Extracted data

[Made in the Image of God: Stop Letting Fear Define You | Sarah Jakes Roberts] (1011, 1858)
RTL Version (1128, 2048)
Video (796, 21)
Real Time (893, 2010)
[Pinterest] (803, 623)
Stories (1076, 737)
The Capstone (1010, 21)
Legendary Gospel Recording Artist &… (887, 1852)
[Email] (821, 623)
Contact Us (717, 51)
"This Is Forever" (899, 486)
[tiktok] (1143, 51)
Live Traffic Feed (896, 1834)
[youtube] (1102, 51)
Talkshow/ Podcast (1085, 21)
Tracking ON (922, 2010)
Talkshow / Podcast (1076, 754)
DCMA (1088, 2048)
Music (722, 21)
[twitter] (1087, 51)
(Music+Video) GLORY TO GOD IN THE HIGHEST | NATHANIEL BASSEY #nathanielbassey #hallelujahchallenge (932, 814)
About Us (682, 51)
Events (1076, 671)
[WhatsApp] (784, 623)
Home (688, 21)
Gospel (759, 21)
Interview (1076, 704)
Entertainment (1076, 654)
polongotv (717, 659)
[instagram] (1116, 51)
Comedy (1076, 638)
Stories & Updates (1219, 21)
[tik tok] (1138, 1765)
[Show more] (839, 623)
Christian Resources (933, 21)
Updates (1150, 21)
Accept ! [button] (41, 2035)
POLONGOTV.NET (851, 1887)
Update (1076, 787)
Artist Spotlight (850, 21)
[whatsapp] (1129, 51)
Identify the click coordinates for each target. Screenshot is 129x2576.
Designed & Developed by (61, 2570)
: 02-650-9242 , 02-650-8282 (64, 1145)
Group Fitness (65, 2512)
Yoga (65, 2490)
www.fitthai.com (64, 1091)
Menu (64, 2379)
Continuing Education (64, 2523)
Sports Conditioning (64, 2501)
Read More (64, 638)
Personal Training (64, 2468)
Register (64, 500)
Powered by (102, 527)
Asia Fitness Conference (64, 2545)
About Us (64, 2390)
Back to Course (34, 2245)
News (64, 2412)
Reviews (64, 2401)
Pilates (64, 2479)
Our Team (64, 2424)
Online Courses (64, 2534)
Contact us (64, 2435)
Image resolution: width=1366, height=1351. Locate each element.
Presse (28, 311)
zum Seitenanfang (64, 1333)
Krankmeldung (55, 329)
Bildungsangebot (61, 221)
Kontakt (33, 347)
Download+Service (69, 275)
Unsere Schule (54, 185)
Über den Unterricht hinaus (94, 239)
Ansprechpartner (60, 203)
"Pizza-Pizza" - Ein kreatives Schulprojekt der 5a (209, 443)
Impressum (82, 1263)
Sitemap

Instructions to follow
Write the records out again. Keep every line exactly as it is.

Task response
[Made in the Image of God: Stop Letting Fear Define You | Sarah Jakes Roberts] (1011, 1858)
RTL Version (1128, 2048)
Video (796, 21)
Real Time (893, 2010)
[Pinterest] (803, 623)
Stories (1076, 737)
The Capstone (1010, 21)
Legendary Gospel Recording Artist &… (887, 1852)
[Email] (821, 623)
Contact Us (717, 51)
"This Is Forever" (899, 486)
[tiktok] (1143, 51)
Live Traffic Feed (896, 1834)
[youtube] (1102, 51)
Talkshow/ Podcast (1085, 21)
Tracking ON (922, 2010)
Talkshow / Podcast (1076, 754)
DCMA (1088, 2048)
Music (722, 21)
[twitter] (1087, 51)
(Music+Video) GLORY TO GOD IN THE HIGHEST | NATHANIEL BASSEY #nathanielbassey #hallelujahchallenge (932, 814)
About Us (682, 51)
Events (1076, 671)
[WhatsApp] (784, 623)
Home (688, 21)
Gospel (759, 21)
Interview (1076, 704)
Entertainment (1076, 654)
polongotv (717, 659)
[instagram] (1116, 51)
Comedy (1076, 638)
Stories & Updates (1219, 21)
[tik tok] (1138, 1765)
[Show more] (839, 623)
Christian Resources (933, 21)
Updates (1150, 21)
Accept ! [button] (41, 2035)
POLONGOTV.NET (851, 1887)
Update (1076, 787)
Artist Spotlight (850, 21)
[whatsapp] (1129, 51)
Identify the click coordinates for each target. Screenshot is 129x2576.
Designed & Developed by (61, 2570)
: 02-650-9242 , 02-650-8282 (64, 1145)
Group Fitness (65, 2512)
Yoga (65, 2490)
www.fitthai.com (64, 1091)
Menu (64, 2379)
Continuing Education (64, 2523)
Sports Conditioning (64, 2501)
Read More (64, 638)
Personal Training (64, 2468)
Register (64, 500)
Powered by (102, 527)
Asia Fitness Conference (64, 2545)
About Us (64, 2390)
Back to Course (34, 2245)
News (64, 2412)
Reviews (64, 2401)
Pilates (64, 2479)
Our Team (64, 2424)
Online Courses (64, 2534)
Contact us (64, 2435)
Image resolution: width=1366, height=1351. Locate each element.
Presse (28, 311)
zum Seitenanfang (64, 1333)
Krankmeldung (55, 329)
Bildungsangebot (61, 221)
Kontakt (33, 347)
Download+Service (69, 275)
Unsere Schule (54, 185)
Über den Unterricht hinaus (94, 239)
Ansprechpartner (60, 203)
"Pizza-Pizza" - Ein kreatives Schulprojekt der 5a (209, 443)
Impressum (82, 1263)
Sitemap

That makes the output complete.